Idaho National Laboratory
Ph.D., Materials Science and Engineering, 2006, Georgia Institute of Technology, Atlanta, GA
M.S. Materials Science and Engineering, 2002, The Johns Hopkins University, Baltimore, MD
M.S. Materials Science, 2000, Fudan University, Shanghai, China
B.S. Materials Science, 1997, Fudan University, Shanghai, China
Xian-Ming (David) Bai is a computational materials scientist in the Center for Advanced Modeling and Simulation at Idaho National Laboratory since 2011. Upon receiving his Ph.D. degree at Georgia Institute of Technology , he worked at Northwestern University and Los Alamos National Laboratory as a postdoctoral fellow. He has extensive experience in molecular dynamics, accelerated molecular dynamics, molecular statics, and particle dynamics methods. He has applied these methods to study radiation-induced damage and defect annealing near grain boundaries in metals and ceramics, helium bubble formation at metal grain boundaries, granular particle damping effects under vibration, solid-liquid phase transformation, and nucleation theory. He has published papers on well-respected journals such as Science and his research has been featured in many news media including The New York Times.

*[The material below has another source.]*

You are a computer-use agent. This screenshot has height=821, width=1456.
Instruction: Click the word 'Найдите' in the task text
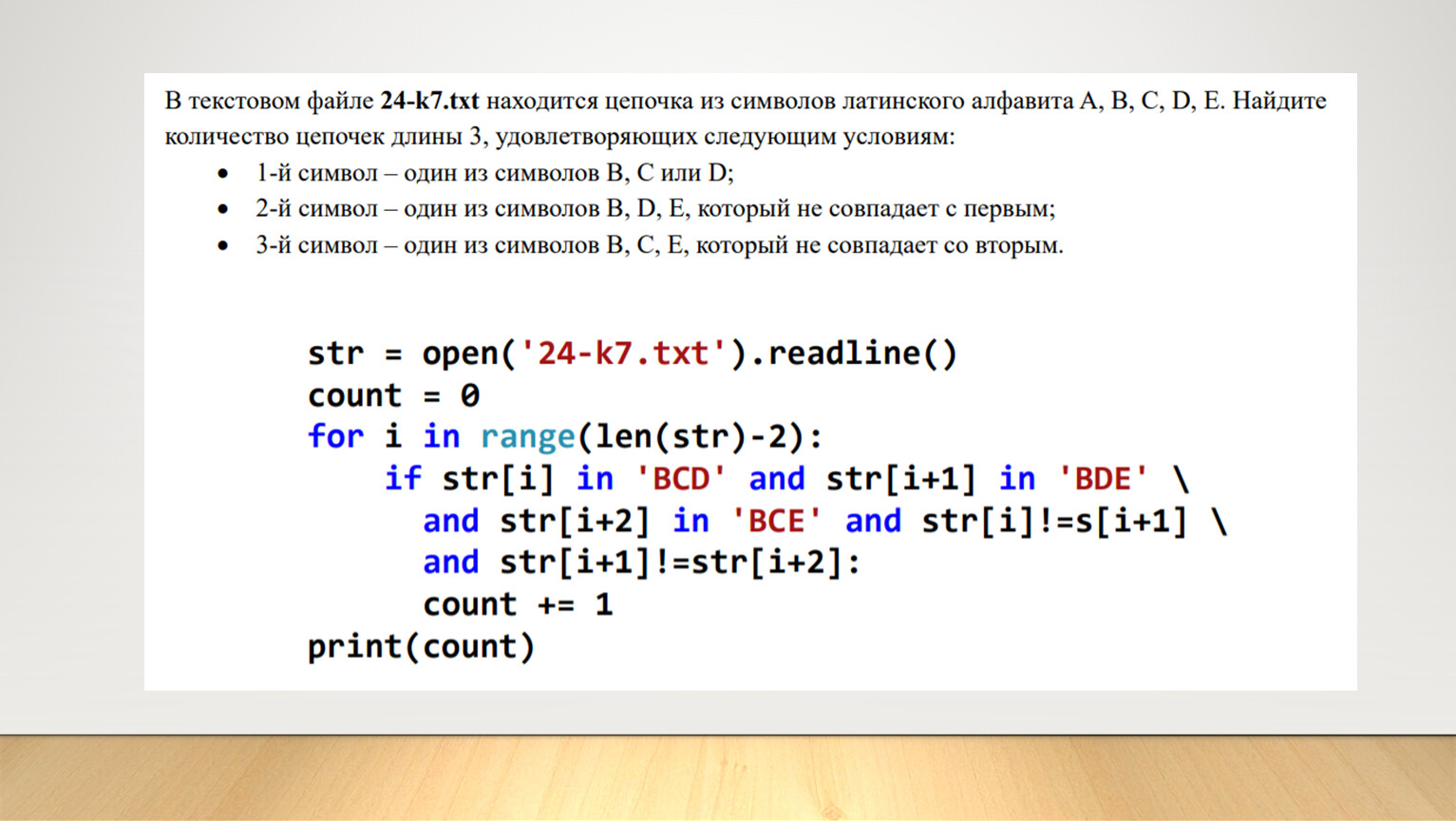pos(1278,101)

X. M. Bai, A. F. Voter, R. G. Hoagland, M. Nastasi, and B. P. Uberuaga, “Efficient annealing of radiation damage near grain boundaries via interstitial emission”, Science, 327, 1631 (2010).

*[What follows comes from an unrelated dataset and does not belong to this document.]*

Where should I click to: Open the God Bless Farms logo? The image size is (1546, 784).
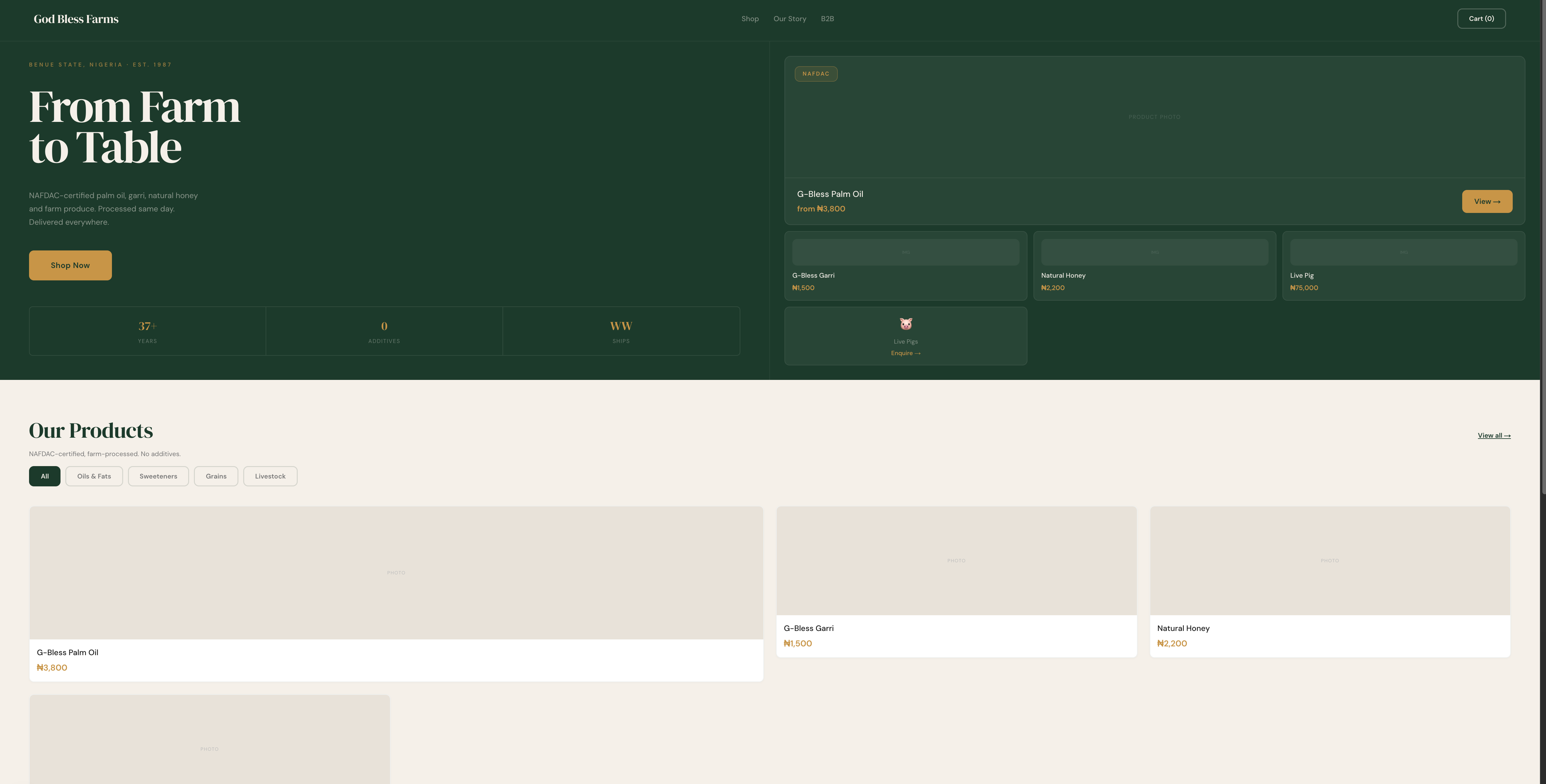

− Featured in The New York Times, American Scientist, Materials Today (Elsevier), DOE Pulse (U.S. Department of Energy), R&D Magazine
X. M. Bai, B. Shah, L. M. Keer, Q. J. Wang, R. Q. Snurr, “Particle dynamics simulations of a piston-based particle damper”, Powder Technology, 189, 115 (2009).

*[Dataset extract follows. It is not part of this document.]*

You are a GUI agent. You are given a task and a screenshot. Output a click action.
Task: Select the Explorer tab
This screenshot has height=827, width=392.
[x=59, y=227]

X. M. Bai and M. Li, “Ring-diffusion mediated homogeneous melting in the superheating regime”, Physical Review B, 77, 134109 (2008).
− Featured in Physical Review Focus (American Physical Society)
X. M. Bai and M. Li, “Nucleation and melting from nanovoids”, Nano Letters, 6, 2284 (2006).
X. M. Bai and M. Li, “Calculation of solid-liquid interfacial free energy: a classical nucleation theory based approach”, Journal of Chemical Physics, 124, 124707 (2006).